(Beginning of Text under study)
Is GBP/USD ready to retest April’s highs? I’m looking at Uncle Sam’s lower-tier economic releases for potential volatility today!
Before moving on, ICYMI, today’s Daily Asia-London Session Watchlist looked at EUR/AUD’s triangle situation ahead of economic releases from Australia and the Eurozone. Be sure to check that out to see if there is still a potential play!
And now for the headlines that rocked the markets in the last trading sessions:
Fresh Market Headlines & Economic Data:
- As Biden works to fix chips shortage, Intel promises help for automakers
- UK retail sales rise but most categories decline – BRC
- Australian business conditions surge to record in March – survey
- China’s trade surges as global economy recovers from pandemic
- UK economy returns to growth despite Covid restrictions
- European shares pause near record high with eyes on U.S. inflation data
- Bitcoin hits record high of $62,575
Upcoming Potential Catalysts on the Economic Calendar:
- Eurozone ZEW economic sentiment at 9:00 am GMT
- Germany’s ZEW economic sentiment at 9:00 am GMT
- U.S. CPI report at 12:30 pm GMT
- Fed’s Bostic to give a speech at 7:15 pm GMT
What to Watch: GBP/USD
GBP/USD spent its first full April week sliding down the short-term charts. The downswing stopped at around 1.3675, though, and has since formed a potential reverse Head and Shoulders pattern.I’m hoping today’s events will give us a clearer picture. See, Uncle Sam will print its March consumer price data, and word around is that traders will look at the report for cues on the pace of global economic recovery as well as signs that the Fed would need to tighten its loose policies sooner than expected.
(End of Text under study)
(Beginning of Source material)
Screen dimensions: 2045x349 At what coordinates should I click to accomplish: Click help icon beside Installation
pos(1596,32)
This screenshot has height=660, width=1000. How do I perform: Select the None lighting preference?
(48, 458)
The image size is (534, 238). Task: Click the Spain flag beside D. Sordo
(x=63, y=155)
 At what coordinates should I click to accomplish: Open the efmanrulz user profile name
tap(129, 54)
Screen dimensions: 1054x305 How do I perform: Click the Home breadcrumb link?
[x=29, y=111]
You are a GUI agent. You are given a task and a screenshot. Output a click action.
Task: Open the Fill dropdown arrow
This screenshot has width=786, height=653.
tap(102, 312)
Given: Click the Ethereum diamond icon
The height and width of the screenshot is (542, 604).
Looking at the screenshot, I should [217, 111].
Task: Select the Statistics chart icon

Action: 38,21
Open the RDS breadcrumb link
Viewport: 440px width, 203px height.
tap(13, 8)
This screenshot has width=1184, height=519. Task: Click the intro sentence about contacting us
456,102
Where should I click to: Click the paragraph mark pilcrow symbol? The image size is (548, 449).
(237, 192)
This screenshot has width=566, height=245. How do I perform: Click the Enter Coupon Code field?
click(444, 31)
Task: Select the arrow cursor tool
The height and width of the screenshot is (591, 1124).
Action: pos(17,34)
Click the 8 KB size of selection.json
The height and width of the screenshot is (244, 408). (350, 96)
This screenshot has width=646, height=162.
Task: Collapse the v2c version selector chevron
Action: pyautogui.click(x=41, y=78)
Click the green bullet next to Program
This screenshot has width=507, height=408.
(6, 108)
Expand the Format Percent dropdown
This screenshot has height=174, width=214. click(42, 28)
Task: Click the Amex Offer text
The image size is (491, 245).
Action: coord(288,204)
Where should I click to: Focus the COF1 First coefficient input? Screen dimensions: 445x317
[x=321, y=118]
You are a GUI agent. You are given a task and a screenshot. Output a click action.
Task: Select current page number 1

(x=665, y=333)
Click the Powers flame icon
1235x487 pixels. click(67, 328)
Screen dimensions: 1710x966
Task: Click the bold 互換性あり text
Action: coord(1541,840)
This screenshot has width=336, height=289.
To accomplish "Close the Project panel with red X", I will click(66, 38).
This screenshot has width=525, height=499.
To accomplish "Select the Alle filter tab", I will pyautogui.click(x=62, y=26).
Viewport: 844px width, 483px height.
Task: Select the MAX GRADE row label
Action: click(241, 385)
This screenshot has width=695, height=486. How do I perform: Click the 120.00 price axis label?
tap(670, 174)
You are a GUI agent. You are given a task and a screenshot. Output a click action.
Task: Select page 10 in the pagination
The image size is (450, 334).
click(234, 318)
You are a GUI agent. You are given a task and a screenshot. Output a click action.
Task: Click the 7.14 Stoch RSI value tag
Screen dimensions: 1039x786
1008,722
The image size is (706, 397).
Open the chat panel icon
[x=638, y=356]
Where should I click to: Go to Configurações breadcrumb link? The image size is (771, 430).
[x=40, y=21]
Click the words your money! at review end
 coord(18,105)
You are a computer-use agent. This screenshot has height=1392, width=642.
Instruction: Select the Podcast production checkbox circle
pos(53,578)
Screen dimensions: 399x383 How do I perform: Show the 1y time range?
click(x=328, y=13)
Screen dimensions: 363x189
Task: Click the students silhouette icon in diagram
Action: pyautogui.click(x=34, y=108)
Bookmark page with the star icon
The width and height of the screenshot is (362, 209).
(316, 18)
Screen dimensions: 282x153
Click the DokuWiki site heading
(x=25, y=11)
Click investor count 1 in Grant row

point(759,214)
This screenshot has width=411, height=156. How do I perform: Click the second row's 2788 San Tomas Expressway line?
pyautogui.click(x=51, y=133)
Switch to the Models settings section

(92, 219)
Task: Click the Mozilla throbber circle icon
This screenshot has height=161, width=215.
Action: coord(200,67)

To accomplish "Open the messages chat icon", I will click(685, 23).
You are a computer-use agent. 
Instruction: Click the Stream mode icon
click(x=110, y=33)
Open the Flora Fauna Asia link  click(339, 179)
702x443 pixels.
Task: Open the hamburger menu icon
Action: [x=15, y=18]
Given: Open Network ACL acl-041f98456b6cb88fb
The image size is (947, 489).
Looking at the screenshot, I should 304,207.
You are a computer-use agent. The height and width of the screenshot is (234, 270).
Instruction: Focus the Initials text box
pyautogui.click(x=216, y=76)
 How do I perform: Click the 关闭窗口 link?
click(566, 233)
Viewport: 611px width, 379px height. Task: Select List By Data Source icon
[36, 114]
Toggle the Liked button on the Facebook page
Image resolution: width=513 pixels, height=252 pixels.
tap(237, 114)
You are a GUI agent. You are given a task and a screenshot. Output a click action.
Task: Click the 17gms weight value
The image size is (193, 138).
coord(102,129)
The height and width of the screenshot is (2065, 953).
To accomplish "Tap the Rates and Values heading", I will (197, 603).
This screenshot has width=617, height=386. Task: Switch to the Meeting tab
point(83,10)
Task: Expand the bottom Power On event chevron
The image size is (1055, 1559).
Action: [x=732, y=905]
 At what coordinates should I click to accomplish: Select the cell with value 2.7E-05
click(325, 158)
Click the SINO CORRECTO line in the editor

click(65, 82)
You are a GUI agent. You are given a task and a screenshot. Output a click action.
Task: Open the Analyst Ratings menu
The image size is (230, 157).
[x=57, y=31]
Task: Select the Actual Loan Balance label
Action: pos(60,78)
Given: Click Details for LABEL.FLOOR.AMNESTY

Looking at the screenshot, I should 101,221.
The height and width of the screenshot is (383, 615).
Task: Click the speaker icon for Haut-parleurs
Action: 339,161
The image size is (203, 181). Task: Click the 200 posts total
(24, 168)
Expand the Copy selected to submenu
(End of Source material)
▸ Parts of the exercise:
1/ According to the GBP/USD watchlist, at about what level did the pair's downswing stop?
2/ Restate the GBP/USD watchlist from "Before moving on, ICYMI, today’s" up to and including "a potential play!", swapping "EUR/AUD" for "EUR/GBP".

▸ Answers per task:
1/ Around 1.3675.

2/
Before moving on, ICYMI, today’s Daily Asia-London Session Watchlist looked at EUR/GBP’s triangle situation ahead of economic releases from Australia and the Eurozone. Be sure to check that out to see if there is still a potential play!